**수행할 작업**.
아래 모든 항목의 줄을 한 글자도 바꾸지 말고 그대로 옮겨 적으세요. 그림은 답에 넣지 마세요.

------

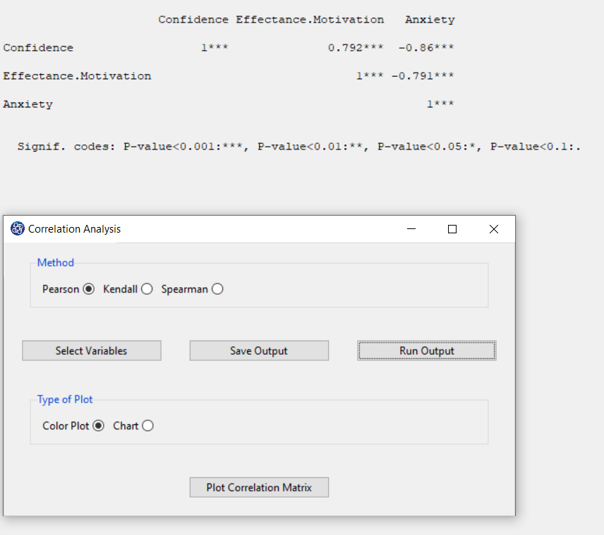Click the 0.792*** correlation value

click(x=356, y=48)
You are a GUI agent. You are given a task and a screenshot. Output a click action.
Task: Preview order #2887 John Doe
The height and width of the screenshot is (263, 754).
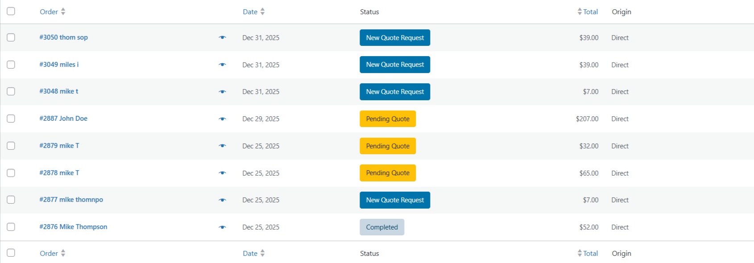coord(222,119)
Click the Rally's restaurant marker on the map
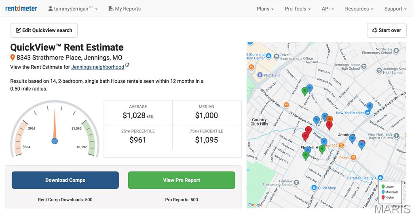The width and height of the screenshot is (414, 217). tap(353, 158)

------

**연습 풀이**.
Click the 0.792*** correlation value

click(x=356, y=48)
You are a GUI agent. You are given a task and a screenshot. Output a click action.
Task: Preview order #2887 John Doe
The height and width of the screenshot is (263, 754).
coord(222,119)
Click the Rally's restaurant marker on the map
The width and height of the screenshot is (414, 217). tap(353, 158)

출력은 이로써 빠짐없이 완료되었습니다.